CR No127 started as No586, was renumbered in 1896, 1899, 1900 and again in 1905 when allocated No127 which she carried till finally renumbered as No1586 (for the second time) in 1909 -this gives a window for the photograph.
CR No427 started as No587, was renumbered in 1896, 1899, 1900, and carried No427 between 1901 and 1909, when it became CR No1527 for the second time.
They were withdrawn in 1910 an 1912 respectively. Both were rebuilt, but not properly, whatever that meant! They received Drummond style boilers which had probably been taken from Drummond's original 2-4-0 rebuilds of the 417 Class after the increased boiler pressure cracked their frames (and Caledonian 2-4-0s had massive frames). Because the were not classified as rebuilt it is difficult to establish when this "rebuild" took place. They were reputedly referred to as "mongrels' by engine crews.
No427 (587) was photographed on the turntable at Crieff at the end of August 1894 as 587 still in original condition. The attached picture is of the most likely candidate for the Bowness-on-Solway engine CR No127 (586), in "rebuilt" condition, also photographed between 1905 and 1909, and at Kingmoor, which also puts in in the right area.
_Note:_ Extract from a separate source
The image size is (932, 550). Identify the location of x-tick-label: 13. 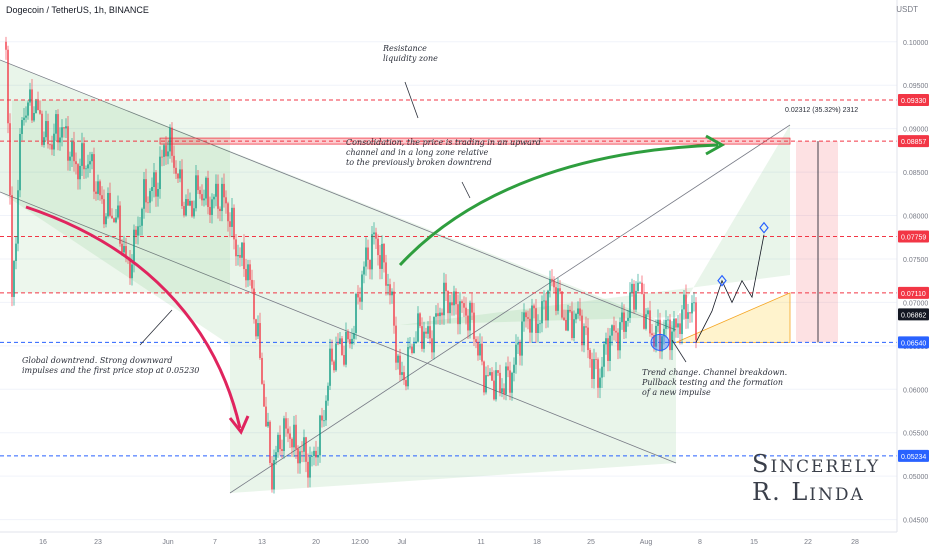
(262, 542).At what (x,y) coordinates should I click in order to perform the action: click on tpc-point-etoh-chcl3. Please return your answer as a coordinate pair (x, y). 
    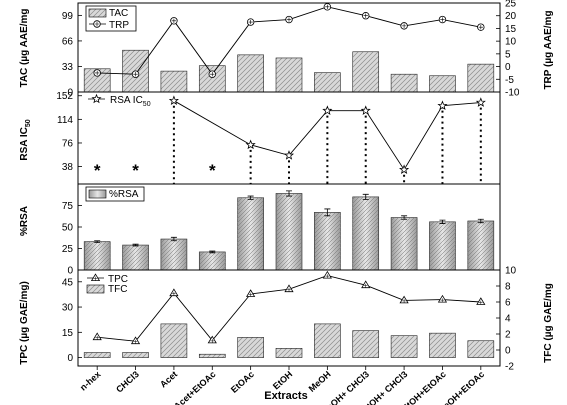
    Looking at the image, I should click on (404, 300).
I think these were more attractive than the full rebuilds with the closed splashers and the Stirling style cab.
CR No127 (ex586) .jpg
CR No127 (ex586) .jpg (118.82 KiB) Viewed 4012 times
As I said above, I don't envy David Hamilton's Task on Volume 1 of Caledonian Locomotives, but I'm looking forward to the result!
DaveL
Dave Lochrie
Posts: 449
Joined: Mon Aug 20, 2012 8:38 pm

Re: Bowness on solway Station Building.

Post by Dave Lochrie »

The most likely candidate is CR No127 though CR No427 is also a possibility. By a quirk of the totally irrational Caledonian locomotive re-numbering both these engines are adjacent members, Nos 586 & 587, of the 236 Class of 1872.
CR No127 started as No586, was renumbered in 1896, 1899, 1900 and again in 1905 when allocated No127 which she carried till finally renumbered as No1586 (for the second time) in 1909 -this gives a window for the photograph.
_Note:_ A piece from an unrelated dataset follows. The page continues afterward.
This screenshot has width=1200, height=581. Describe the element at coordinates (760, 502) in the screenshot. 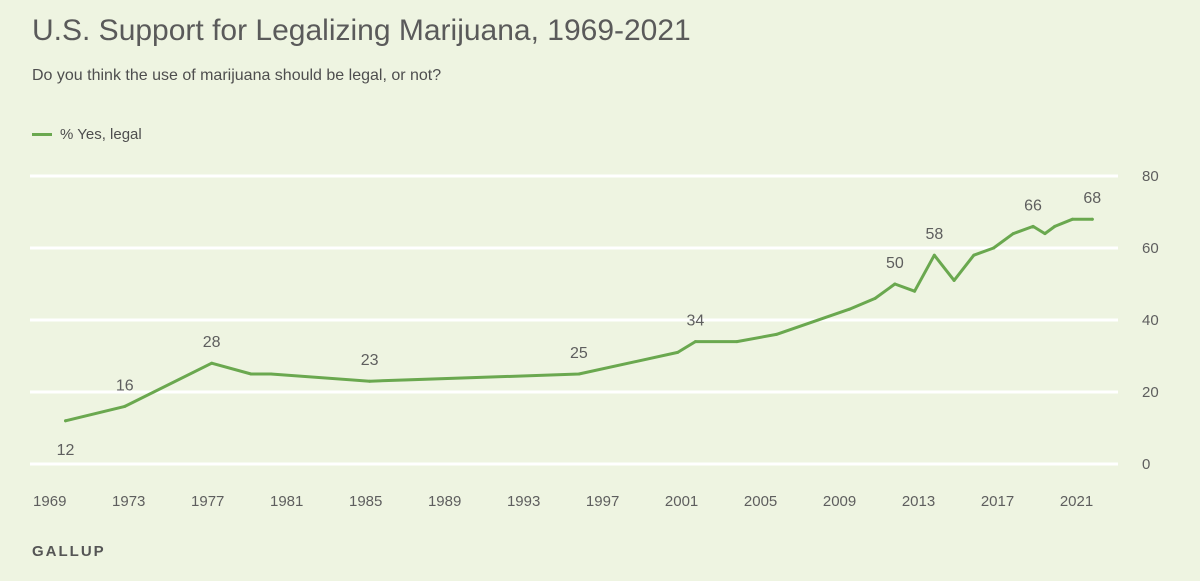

CR No427 started as No587, was renumbered in 1896, 1899, 1900, and carried No427 between 1901 and 1909, when it became CR No1527 for the second time.
They were withdrawn in 1910 an 1912 respectively. Both were rebuilt, but not properly, whatever that meant! They received Drummond style boilers which had probably been taken from Drummond's original 2-4-0 rebuilds of the 417 Class after the increased boiler pressure cracked their frames (and Caledonian 2-4-0s had massive frames). Because the were not classified as rebuilt it is difficult to establish when this "rebuild" took place. They were reputedly referred to as "mongrels' by engine crews.
The attached picture is of the most likely candidate for the Bowness-on-Solway engine CR No127 (586), in "rebuilt" condition, also photographed between 1905 and 1909, and at Kingmoor, which also puts in in the right area. I think these were more attractive than the full rebuilds with the closed splashers and the Stirling style cab.
Just to conclude my own post, the Locomotive Register, (Chapter 15, Page 307) in David Hamilton's Caledonian Railway Locomotives confirms that the locomotive in the picture would be No127, a number which was only carried from 1905 till re-numbered as No1587 in 1906, in which year it was also withdrawn.
So, a much more specific date for the Bowness on Solway photograph.